━━━━━ PASSAGE FOR REVIEW ━━━━━

- Born: 1976 or 1977 (age 49–50) Raleigh, North Carolina
- Education: University of North Carolina at Chapel Hill UNC Gillings School of Global Public Health
- Occupations: Founder and CEO, Decolonizing Wealth Project and Liberated Capital
- Website: www.edgarvillanueva.net

= Edgar Villanueva =

American author and activist

Edgar Villanueva is an American author and activist, and the founder and CEO of the Decolonizing Wealth Project and Liberated Capital. He published Decolonizing Wealth: Indigenous Wisdom to Heal Divides and Restore Balance in 2018.

Villanueva is known for his work on race, wealth, and philanthropy, and is an advocate for reparative philanthropy, a framework designed to allow the use of philanthropy to right historical societal inequalities, and to correct for philanthropy's past and present role in perpetuating these same inequalities.

== Early life and education ==
Villanueva was born and grew up in a poor family in Raleigh, North Carolina. Villanueva describes himself as a "Southern Christian Native American". He was raised by his mother, who worked for the DMV alongside two other jobs. Villanueva studied for a Bachelor of Arts degree in theology at Jackson College of Ministries, before he graduated from The University of North Carolina at Chapel Hill with a Bachelors in Public Health and earned a Masters in Health Administration from UNC Gillings School of Global Public Health.

== Career ==
After completing graduate school, Villanueva worked for the American Social Health Association and the American Institutes for Research. His first role in philanthropy was as junior programming officer at the Kate B. Reynolds Charitable Trust in Winston-Salem, North Carolina in 2005, eventually becoming Senior Program Officer.

Before founding the Decolonizing Wealth Project and Liberated Capital, he held leadership positions at the Marguerite Casey Foundation in Seattle and the Schott Foundation for Public Education in New York City. Villanueva has also served on the boards of Native Americans in Philanthropy, the Andrus Family Fund, Robert Wood Johnson Foundation, NDN Collective and Mother Jones.

=== Decolonizing Wealth: Indigenous Wisdom to Heal Divides and Restore Balance (2018) ===
Villanueva published Decolonizing Wealth in 2018, which critiques the colonial dynamics in philanthropy and finance. The book argues that philanthropy is connected to the historical accumulation of wealth through enslavement and genocide, and calls for a shift towards frameworks that prioritize giving back resources and decision-making power to marginalized communities. Villanueva outlines “Seven Steps of Healing” for individuals and institutions to heal this imbalance, focused on giving back resources and decision-making power to Black, Indigenous, and other communities of color. The second edition of Decolonizing Wealth was published in 2021 with a foreword from Bishop William J. Barber II and a Spanish-language edition was published in 2022. Villanueva also published a journal, Money As Medicine, designed to guide individuals in using money for healing and restoration.

=== Decolonizing Wealth Project ===
Villanueva is the Founder and CEO of Decolonizing Wealth Project. Founded in late 2018, Decolonizing Wealth Project (DWP) states its mission is to address the impacts of colonization through education, reparative giving, and storytelling. DWP offers educational experiences, publishes reports, and creates toolkits and guides about decolonizing wealth and equity in philanthropy.

━━━━━

## ACTIVITY
From the profile of Edgar Villanueva, reproduce word for word the portion starting with "- Born: 1976" and going on through "Balance in 2018.". The lines that come next bear no relation to the profile of Edgar Villanueva.

━━━━━ PROVIDED INFORMATION ━━━━━

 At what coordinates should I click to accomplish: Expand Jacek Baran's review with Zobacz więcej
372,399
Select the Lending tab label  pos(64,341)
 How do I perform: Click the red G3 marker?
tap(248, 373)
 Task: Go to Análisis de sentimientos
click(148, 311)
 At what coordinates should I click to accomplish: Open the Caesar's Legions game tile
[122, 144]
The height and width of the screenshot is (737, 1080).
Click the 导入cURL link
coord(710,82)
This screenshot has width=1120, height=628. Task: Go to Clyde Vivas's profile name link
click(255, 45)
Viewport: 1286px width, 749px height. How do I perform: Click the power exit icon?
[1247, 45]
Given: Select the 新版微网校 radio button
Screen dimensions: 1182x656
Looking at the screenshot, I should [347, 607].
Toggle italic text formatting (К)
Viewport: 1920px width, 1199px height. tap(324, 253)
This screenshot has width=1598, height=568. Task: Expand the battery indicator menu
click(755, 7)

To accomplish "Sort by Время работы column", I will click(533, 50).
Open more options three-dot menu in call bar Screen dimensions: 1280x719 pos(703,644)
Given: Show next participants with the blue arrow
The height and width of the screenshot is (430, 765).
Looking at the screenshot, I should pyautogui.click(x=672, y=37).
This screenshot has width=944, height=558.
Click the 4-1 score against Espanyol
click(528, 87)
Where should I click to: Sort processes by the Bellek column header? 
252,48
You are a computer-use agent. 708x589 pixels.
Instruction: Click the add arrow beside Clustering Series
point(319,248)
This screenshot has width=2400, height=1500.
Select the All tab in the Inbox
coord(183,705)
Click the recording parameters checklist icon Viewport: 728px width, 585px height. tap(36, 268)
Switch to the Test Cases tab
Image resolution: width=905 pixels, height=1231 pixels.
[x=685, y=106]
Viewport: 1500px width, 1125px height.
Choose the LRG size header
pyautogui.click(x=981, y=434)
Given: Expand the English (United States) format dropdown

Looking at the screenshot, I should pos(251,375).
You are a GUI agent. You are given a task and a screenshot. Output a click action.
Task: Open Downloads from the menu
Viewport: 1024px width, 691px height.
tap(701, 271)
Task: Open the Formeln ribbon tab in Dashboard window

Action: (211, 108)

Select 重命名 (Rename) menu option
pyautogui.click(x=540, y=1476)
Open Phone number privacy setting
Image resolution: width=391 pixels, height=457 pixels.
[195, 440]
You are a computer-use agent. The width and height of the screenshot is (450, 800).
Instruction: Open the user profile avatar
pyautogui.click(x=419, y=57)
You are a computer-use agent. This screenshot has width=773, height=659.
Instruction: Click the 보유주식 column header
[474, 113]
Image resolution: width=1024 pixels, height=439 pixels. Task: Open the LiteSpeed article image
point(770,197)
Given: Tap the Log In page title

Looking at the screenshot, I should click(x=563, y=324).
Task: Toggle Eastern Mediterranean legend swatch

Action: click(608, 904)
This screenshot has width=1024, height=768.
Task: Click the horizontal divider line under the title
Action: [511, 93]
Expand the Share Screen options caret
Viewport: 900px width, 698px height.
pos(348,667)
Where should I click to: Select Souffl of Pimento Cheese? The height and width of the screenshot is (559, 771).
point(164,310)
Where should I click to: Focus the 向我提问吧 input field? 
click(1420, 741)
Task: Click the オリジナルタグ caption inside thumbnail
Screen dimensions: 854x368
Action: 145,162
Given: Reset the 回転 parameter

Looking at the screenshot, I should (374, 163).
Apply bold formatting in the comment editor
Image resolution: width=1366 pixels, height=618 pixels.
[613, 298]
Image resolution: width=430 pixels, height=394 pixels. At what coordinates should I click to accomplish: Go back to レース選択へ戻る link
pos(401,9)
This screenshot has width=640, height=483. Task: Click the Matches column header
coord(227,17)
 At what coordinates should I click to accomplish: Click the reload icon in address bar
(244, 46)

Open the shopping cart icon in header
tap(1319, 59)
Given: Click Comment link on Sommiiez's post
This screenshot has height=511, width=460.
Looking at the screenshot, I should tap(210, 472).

━━━━━

## RESULT OF THE EXERCISE
- Born: 1976 or 1977 (age 49–50) Raleigh, North Carolina
- Education: University of North Carolina at Chapel Hill UNC Gillings School of Global Public Health
- Occupations: Founder and CEO, Decolonizing Wealth Project and Liberated Capital
- Website: www.edgarvillanueva.net

= Edgar Villanueva =

American author and activist

Edgar Villanueva is an American author and activist, and the founder and CEO of the Decolonizing Wealth Project and Liberated Capital. He published Decolonizing Wealth: Indigenous Wisdom to Heal Divides and Restore Balance in 2018.